> _What is needed_
Please rewrite the items from their start through the line containing "Learn more and customize (70, 775)", both ends included, keeping the requests unchanged but multiplying every coordinate in the answers by 1.95 and rounding to whole numbers, with halves rounded up. Leave the pictures out.

> _Material for this task_
_ _ _ _ _
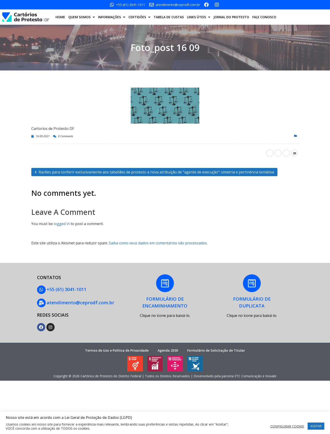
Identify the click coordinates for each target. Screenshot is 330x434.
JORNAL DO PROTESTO (231, 17)
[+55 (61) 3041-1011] (41, 290)
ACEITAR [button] (316, 426)
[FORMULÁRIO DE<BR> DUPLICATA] (252, 283)
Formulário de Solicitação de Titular (216, 349)
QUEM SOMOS (81, 17)
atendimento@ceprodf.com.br (80, 302)
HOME (60, 17)
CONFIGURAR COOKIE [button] (287, 426)
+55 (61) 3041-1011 (66, 289)
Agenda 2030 (168, 349)
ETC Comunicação (248, 375)
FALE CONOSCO (264, 17)
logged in (62, 223)
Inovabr (271, 375)
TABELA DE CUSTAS (169, 17)
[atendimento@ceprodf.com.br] (41, 302)
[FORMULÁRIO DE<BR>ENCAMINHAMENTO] (165, 283)
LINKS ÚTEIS (198, 17)
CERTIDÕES (139, 17)
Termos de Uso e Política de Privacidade (117, 349)
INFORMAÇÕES (111, 17)
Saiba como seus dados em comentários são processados (158, 242)
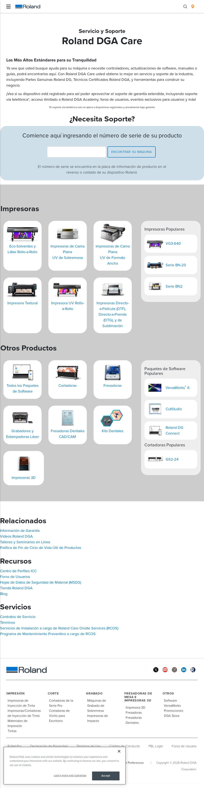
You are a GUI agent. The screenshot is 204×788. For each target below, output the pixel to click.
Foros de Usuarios (15, 576)
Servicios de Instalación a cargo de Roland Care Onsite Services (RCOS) (59, 628)
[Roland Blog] (193, 669)
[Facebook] (146, 669)
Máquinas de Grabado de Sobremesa (96, 705)
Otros (168, 693)
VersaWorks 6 (178, 387)
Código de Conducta (124, 746)
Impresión (15, 693)
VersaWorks (172, 706)
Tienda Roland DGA (16, 588)
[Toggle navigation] (8, 6)
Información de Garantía (19, 530)
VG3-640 (173, 243)
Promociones (173, 711)
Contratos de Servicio (17, 616)
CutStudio (174, 409)
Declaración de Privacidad (49, 746)
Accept (105, 775)
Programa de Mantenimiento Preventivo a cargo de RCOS (48, 634)
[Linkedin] (183, 669)
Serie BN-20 (176, 265)
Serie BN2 (174, 286)
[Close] (119, 751)
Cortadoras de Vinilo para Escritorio (59, 716)
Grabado (94, 693)
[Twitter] (155, 669)
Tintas (12, 731)
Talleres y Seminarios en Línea (25, 542)
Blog (3, 593)
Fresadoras (112, 385)
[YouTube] (165, 669)
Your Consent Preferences (126, 763)
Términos (7, 622)
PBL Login (155, 746)
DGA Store (172, 716)
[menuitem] (192, 6)
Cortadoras (67, 385)
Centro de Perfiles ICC (18, 571)
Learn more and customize (70, 775)
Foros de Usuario (184, 746)
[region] (64, 766)
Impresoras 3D (24, 477)
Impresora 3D (135, 707)
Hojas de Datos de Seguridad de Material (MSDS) (40, 582)
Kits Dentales (112, 431)
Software (170, 700)
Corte (53, 693)
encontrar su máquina (131, 152)
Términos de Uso (88, 746)
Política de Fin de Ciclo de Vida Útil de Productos (40, 547)
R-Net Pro (15, 746)
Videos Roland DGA (16, 536)
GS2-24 (172, 459)
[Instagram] (174, 669)
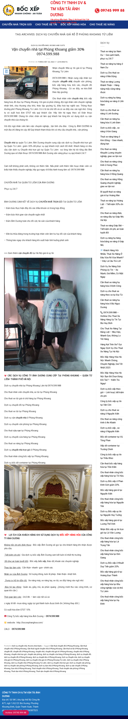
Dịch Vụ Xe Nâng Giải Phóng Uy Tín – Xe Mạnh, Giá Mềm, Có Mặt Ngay (111, 271)
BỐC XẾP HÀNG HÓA (73, 24)
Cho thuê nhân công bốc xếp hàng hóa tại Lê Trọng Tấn (111, 542)
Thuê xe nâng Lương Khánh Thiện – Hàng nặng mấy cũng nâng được (110, 87)
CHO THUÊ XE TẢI (46, 24)
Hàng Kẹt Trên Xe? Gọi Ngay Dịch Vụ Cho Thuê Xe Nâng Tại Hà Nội (111, 348)
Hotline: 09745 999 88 (15, 712)
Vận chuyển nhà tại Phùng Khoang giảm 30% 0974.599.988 (48, 51)
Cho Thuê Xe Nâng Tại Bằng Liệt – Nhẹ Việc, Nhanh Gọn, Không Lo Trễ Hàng (111, 334)
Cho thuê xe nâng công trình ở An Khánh (111, 421)
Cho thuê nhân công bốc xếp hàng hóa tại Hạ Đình (111, 600)
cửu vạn (17, 430)
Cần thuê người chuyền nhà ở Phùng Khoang (44, 649)
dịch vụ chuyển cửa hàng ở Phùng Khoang (59, 654)
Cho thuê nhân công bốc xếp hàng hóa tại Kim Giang (111, 554)
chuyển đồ (8, 651)
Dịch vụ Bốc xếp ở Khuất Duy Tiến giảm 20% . (112, 565)
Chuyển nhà (9, 142)
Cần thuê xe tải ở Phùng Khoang (75, 649)
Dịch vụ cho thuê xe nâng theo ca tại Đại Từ (111, 293)
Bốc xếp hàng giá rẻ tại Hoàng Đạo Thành (111, 573)
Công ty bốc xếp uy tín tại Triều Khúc (111, 456)
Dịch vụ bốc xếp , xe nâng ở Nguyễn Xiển (110, 430)
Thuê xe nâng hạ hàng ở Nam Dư (111, 66)
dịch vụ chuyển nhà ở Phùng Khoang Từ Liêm (28, 663)
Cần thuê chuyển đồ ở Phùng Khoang (64, 646)
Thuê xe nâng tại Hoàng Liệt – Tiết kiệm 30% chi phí (111, 204)
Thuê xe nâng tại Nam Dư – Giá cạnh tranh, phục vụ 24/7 (110, 55)
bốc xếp (42, 561)
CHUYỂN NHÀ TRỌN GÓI (17, 24)
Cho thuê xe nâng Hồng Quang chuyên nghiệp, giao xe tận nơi (111, 183)
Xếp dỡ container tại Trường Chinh (110, 447)
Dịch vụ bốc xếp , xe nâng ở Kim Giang (110, 130)
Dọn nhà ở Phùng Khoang (21, 668)
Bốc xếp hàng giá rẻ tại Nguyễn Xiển (111, 492)
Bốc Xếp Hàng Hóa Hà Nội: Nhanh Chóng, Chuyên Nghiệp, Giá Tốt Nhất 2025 (111, 362)
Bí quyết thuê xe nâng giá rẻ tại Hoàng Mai (110, 193)
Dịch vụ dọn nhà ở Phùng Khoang (52, 666)
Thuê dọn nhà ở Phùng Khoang (23, 671)
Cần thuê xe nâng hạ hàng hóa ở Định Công (110, 284)
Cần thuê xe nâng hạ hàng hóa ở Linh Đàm (110, 121)
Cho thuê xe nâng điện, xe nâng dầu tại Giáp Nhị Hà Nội (112, 216)
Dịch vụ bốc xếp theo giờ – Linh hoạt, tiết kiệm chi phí (112, 392)
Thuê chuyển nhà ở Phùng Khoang (45, 668)
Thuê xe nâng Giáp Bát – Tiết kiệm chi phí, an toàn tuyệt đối (112, 229)
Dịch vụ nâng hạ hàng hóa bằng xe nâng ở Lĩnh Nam (112, 101)
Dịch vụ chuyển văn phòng (80, 663)
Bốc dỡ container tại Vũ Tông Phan (111, 438)
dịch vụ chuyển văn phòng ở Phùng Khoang (21, 666)
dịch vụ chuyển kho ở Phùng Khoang (47, 657)
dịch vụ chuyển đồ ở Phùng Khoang (18, 657)
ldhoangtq (62, 62)
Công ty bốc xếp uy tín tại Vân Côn (111, 403)
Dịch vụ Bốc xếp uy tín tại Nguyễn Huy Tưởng (111, 513)
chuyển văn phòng (35, 654)
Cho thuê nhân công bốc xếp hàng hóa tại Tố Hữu (112, 474)
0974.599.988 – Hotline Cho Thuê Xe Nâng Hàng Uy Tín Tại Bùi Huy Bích (110, 317)
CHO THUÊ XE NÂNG (102, 24)
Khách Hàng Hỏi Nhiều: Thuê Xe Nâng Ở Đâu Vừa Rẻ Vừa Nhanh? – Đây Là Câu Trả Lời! (112, 255)
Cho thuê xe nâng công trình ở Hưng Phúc (111, 163)
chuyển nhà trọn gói (21, 450)
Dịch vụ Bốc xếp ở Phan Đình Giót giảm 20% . (111, 483)
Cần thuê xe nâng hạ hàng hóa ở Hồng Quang (111, 172)
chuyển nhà (77, 98)
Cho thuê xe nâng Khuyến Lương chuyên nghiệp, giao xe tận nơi (111, 153)
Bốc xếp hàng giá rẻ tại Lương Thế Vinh (111, 522)
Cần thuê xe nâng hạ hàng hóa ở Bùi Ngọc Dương (110, 303)
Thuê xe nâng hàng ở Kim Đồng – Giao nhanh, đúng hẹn (111, 140)
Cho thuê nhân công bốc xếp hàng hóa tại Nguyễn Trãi (112, 502)
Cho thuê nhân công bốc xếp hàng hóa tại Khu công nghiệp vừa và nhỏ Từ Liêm (111, 586)
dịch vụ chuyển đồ (84, 654)
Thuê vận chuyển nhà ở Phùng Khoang (51, 671)
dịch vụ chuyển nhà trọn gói (58, 663)
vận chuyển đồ (25, 253)
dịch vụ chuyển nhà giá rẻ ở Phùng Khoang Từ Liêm (46, 660)
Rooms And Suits (57, 45)
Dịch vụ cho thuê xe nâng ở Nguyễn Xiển (109, 412)
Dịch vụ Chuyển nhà (69, 657)
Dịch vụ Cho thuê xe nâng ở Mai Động (109, 74)
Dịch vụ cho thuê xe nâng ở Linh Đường (109, 112)
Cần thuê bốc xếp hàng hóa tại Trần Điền (111, 465)
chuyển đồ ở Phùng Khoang (24, 651)
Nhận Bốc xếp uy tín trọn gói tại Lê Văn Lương (112, 531)
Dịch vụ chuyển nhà (40, 45)
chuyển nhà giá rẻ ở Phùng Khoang (59, 651)
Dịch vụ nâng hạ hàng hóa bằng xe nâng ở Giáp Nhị (112, 241)
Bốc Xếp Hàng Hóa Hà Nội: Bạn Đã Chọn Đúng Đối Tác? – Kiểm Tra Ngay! (111, 378)
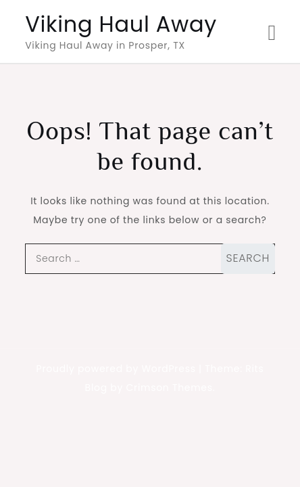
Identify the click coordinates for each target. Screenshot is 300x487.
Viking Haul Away (121, 24)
_ _ _ _ _
> _Final answer_
Identify the click coordinates for each target. Screenshot is 330x434.
JORNAL DO PROTESTO (450, 33)
[+55 (61) 3041-1011] (80, 566)
ACEITAR [button] (616, 831)
[FORMULÁRIO DE<BR> DUPLICATA] (491, 552)
Formulário de Solicitação de Titular (421, 681)
QUEM SOMOS (158, 33)
atendimento@ceprodf.com.br (156, 589)
HOME (117, 33)
CONFIGURAR COOKIE [button] (560, 831)
+55 (61) 3041-1011 (129, 564)
Agenda 2030 (328, 681)
ETC Comunicação (484, 731)
FALE CONOSCO (515, 33)
logged in (121, 435)
Inovabr (528, 731)
TABELA DE CUSTAS (330, 33)
[atendimento@ceprodf.com.br] (80, 589)
[FORMULÁRIO DE<BR>ENCAMINHAMENTO] (322, 552)
LINKS ÚTEIS (386, 33)
CERTIDÕES (271, 33)
Termos de Uso e Política de Privacidade (228, 681)
INFORMAÇÕES (216, 33)
Saiba como seus dados em comentários são processados (308, 472)
You are a GUI agent. The screenshot is 204×788. For each target below, output the pixel to click.
Foros de Usuarios (29, 1123)
Servicios de Instalación a cargo de Roland Care Onsite Services (RCOS) (115, 1225)
[Roland Blog] (376, 1305)
[Facebook] (285, 1305)
Máquinas de Grabado de Sobremesa (187, 1375)
Otros (328, 1351)
VersaWorks 6 (347, 755)
Código de Conducta (242, 1455)
Impresión (29, 1351)
VersaWorks (335, 1377)
Tienda Roland DGA (31, 1147)
[Toggle navigation] (16, 12)
Información de Garantía (37, 1034)
VG3-640 (337, 474)
Promociones (337, 1386)
Contratos de Servicio (33, 1201)
CutStudio (339, 798)
Declaración de Privacidad (96, 1455)
Accept (205, 1511)
Programa de Mantenimiento Preventivo a cargo de RCOS (94, 1236)
[Linkedin] (357, 1305)
Serie BN-20 (343, 517)
Serie BN2 (339, 558)
[Close] (232, 1464)
Cortadoras de Vinilo para Escritorio (115, 1396)
Grabado (183, 1351)
[Twitter] (302, 1305)
Tintas (23, 1425)
Talleres y Seminarios en Línea (49, 1057)
Blog (6, 1156)
Fresadoras (218, 751)
[YouTube] (322, 1305)
Your Consent Preferences (246, 1488)
Términos (14, 1213)
PBL Login (302, 1455)
DGA Store (335, 1396)
[menuitem] (374, 12)
Cortadoras (131, 751)
Centro de Perfiles ICC (35, 1113)
Learn more and customize (137, 1511)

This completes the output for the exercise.